» Your goal
Each record below is to be restated word for word.

******************************

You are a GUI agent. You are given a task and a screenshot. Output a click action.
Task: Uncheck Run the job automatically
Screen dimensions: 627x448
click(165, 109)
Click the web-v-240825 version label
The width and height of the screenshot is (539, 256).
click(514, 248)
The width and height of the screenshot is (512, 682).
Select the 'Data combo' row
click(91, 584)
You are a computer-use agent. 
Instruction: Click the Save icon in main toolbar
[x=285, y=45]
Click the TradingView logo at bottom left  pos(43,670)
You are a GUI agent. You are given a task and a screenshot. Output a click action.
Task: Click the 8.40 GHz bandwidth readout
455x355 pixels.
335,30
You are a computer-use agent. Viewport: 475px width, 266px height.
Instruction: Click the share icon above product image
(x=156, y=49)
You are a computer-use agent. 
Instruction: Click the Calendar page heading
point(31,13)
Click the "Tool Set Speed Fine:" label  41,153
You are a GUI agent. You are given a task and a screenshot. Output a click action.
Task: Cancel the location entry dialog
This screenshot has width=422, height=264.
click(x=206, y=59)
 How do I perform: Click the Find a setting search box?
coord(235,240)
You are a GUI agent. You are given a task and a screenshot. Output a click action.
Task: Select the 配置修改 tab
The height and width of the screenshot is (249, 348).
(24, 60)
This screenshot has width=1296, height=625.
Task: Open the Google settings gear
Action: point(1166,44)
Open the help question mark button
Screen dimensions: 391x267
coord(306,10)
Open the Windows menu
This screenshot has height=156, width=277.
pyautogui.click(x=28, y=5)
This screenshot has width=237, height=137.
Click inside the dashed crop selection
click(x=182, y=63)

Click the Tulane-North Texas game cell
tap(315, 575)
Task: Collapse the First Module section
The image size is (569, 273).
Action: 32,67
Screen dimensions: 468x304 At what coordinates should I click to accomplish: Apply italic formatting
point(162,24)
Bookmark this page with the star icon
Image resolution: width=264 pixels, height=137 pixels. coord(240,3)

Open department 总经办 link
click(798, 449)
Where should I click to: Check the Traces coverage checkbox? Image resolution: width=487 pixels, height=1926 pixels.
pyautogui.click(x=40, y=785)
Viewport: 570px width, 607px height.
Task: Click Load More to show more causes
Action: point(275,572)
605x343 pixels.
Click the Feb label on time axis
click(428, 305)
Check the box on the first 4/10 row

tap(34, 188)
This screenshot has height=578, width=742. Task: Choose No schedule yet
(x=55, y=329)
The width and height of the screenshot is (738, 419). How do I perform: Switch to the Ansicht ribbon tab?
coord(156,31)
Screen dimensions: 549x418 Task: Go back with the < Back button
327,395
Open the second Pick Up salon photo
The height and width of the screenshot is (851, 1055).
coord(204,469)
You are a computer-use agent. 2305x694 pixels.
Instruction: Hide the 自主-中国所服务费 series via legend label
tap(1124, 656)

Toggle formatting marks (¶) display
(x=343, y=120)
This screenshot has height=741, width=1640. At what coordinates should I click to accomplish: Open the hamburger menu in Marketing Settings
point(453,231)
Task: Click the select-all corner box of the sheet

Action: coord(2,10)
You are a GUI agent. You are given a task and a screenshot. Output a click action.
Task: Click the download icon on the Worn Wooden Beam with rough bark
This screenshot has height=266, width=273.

******************************

» Task solution
You are a GUI agent. You are given a task and a screenshot. Output a click action.
Task: Uncheck Run the job automatically
Screen dimensions: 627x448
click(165, 109)
Click the web-v-240825 version label
The width and height of the screenshot is (539, 256).
click(514, 248)
The width and height of the screenshot is (512, 682).
Select the 'Data combo' row
click(91, 584)
You are a computer-use agent. 
Instruction: Click the Save icon in main toolbar
[x=285, y=45]
Click the TradingView logo at bottom left  pos(43,670)
You are a GUI agent. You are given a task and a screenshot. Output a click action.
Task: Click the 8.40 GHz bandwidth readout
455x355 pixels.
335,30
You are a computer-use agent. Viewport: 475px width, 266px height.
Instruction: Click the share icon above product image
(x=156, y=49)
You are a computer-use agent. 
Instruction: Click the Calendar page heading
point(31,13)
Click the "Tool Set Speed Fine:" label  41,153
You are a GUI agent. You are given a task and a screenshot. Output a click action.
Task: Cancel the location entry dialog
This screenshot has width=422, height=264.
click(x=206, y=59)
 How do I perform: Click the Find a setting search box?
coord(235,240)
You are a GUI agent. You are given a task and a screenshot. Output a click action.
Task: Select the 配置修改 tab
The height and width of the screenshot is (249, 348).
(24, 60)
This screenshot has width=1296, height=625.
Task: Open the Google settings gear
Action: point(1166,44)
Open the help question mark button
Screen dimensions: 391x267
coord(306,10)
Open the Windows menu
This screenshot has height=156, width=277.
pyautogui.click(x=28, y=5)
This screenshot has width=237, height=137.
Click inside the dashed crop selection
click(x=182, y=63)

Click the Tulane-North Texas game cell
tap(315, 575)
Task: Collapse the First Module section
The image size is (569, 273).
Action: 32,67
Screen dimensions: 468x304 At what coordinates should I click to accomplish: Apply italic formatting
point(162,24)
Bookmark this page with the star icon
Image resolution: width=264 pixels, height=137 pixels. coord(240,3)

Open department 总经办 link
click(798, 449)
Where should I click to: Check the Traces coverage checkbox? Image resolution: width=487 pixels, height=1926 pixels.
pyautogui.click(x=40, y=785)
Viewport: 570px width, 607px height.
Task: Click Load More to show more causes
Action: point(275,572)
605x343 pixels.
Click the Feb label on time axis
click(428, 305)
Check the box on the first 4/10 row

tap(34, 188)
This screenshot has height=578, width=742. Task: Choose No schedule yet
(x=55, y=329)
The width and height of the screenshot is (738, 419). How do I perform: Switch to the Ansicht ribbon tab?
coord(156,31)
Screen dimensions: 549x418 Task: Go back with the < Back button
327,395
Open the second Pick Up salon photo
The height and width of the screenshot is (851, 1055).
coord(204,469)
You are a computer-use agent. 2305x694 pixels.
Instruction: Hide the 自主-中国所服务费 series via legend label
tap(1124, 656)

Toggle formatting marks (¶) display
(x=343, y=120)
This screenshot has height=741, width=1640. At what coordinates should I click to accomplish: Open the hamburger menu in Marketing Settings
point(453,231)
Task: Click the select-all corner box of the sheet

Action: coord(2,10)
You are a GUI agent. You are given a task and a screenshot. Output a click action.
Task: Click the download icon on the Worn Wooden Beam with rough bark
This screenshot has height=266, width=273.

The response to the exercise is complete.